Return the entries below exactly as written.

● **INFORMATION GIVEN**:
....

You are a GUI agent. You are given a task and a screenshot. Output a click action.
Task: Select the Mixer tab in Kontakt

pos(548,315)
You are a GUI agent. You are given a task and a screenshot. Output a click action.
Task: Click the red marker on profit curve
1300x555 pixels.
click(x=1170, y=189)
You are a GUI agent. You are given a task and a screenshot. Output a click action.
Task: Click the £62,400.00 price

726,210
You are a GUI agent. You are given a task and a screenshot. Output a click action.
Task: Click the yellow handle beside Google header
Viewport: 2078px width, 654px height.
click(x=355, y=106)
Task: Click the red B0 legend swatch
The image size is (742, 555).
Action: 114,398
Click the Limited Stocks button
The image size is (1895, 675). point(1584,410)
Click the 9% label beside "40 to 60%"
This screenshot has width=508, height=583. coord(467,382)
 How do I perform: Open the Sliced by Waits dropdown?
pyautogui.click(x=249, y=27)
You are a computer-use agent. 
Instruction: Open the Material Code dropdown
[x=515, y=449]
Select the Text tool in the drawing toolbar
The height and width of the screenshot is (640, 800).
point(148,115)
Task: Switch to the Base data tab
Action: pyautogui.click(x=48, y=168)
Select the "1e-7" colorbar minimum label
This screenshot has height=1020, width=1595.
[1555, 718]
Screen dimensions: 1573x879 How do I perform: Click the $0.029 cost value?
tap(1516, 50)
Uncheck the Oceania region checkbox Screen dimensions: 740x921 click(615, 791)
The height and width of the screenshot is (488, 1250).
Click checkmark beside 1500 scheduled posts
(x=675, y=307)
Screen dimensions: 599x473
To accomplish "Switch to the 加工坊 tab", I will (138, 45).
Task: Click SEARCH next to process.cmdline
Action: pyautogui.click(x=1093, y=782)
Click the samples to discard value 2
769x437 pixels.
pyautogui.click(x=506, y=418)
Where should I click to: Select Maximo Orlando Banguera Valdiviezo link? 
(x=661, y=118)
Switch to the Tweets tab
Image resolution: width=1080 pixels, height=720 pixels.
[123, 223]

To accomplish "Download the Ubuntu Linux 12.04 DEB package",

....

● **SOLVED PROBLEM**:
You are a GUI agent. You are given a task and a screenshot. Output a click action.
Task: Select the Mixer tab in Kontakt

pos(548,315)
You are a GUI agent. You are given a task and a screenshot. Output a click action.
Task: Click the red marker on profit curve
1300x555 pixels.
click(x=1170, y=189)
You are a GUI agent. You are given a task and a screenshot. Output a click action.
Task: Click the £62,400.00 price

726,210
You are a GUI agent. You are given a task and a screenshot. Output a click action.
Task: Click the yellow handle beside Google header
Viewport: 2078px width, 654px height.
click(x=355, y=106)
Task: Click the red B0 legend swatch
The image size is (742, 555).
Action: 114,398
Click the Limited Stocks button
The image size is (1895, 675). point(1584,410)
Click the 9% label beside "40 to 60%"
This screenshot has width=508, height=583. coord(467,382)
 How do I perform: Open the Sliced by Waits dropdown?
pyautogui.click(x=249, y=27)
You are a computer-use agent. 
Instruction: Open the Material Code dropdown
[x=515, y=449]
Select the Text tool in the drawing toolbar
The height and width of the screenshot is (640, 800).
point(148,115)
Task: Switch to the Base data tab
Action: pyautogui.click(x=48, y=168)
Select the "1e-7" colorbar minimum label
This screenshot has height=1020, width=1595.
[1555, 718]
Screen dimensions: 1573x879 How do I perform: Click the $0.029 cost value?
tap(1516, 50)
Uncheck the Oceania region checkbox Screen dimensions: 740x921 click(615, 791)
The height and width of the screenshot is (488, 1250).
Click checkmark beside 1500 scheduled posts
(x=675, y=307)
Screen dimensions: 599x473
To accomplish "Switch to the 加工坊 tab", I will (138, 45).
Task: Click SEARCH next to process.cmdline
Action: pyautogui.click(x=1093, y=782)
Click the samples to discard value 2
769x437 pixels.
pyautogui.click(x=506, y=418)
Where should I click to: Select Maximo Orlando Banguera Valdiviezo link? 
(x=661, y=118)
Switch to the Tweets tab
Image resolution: width=1080 pixels, height=720 pixels.
[123, 223]

To accomplish "Download the Ubuntu Linux 12.04 DEB package",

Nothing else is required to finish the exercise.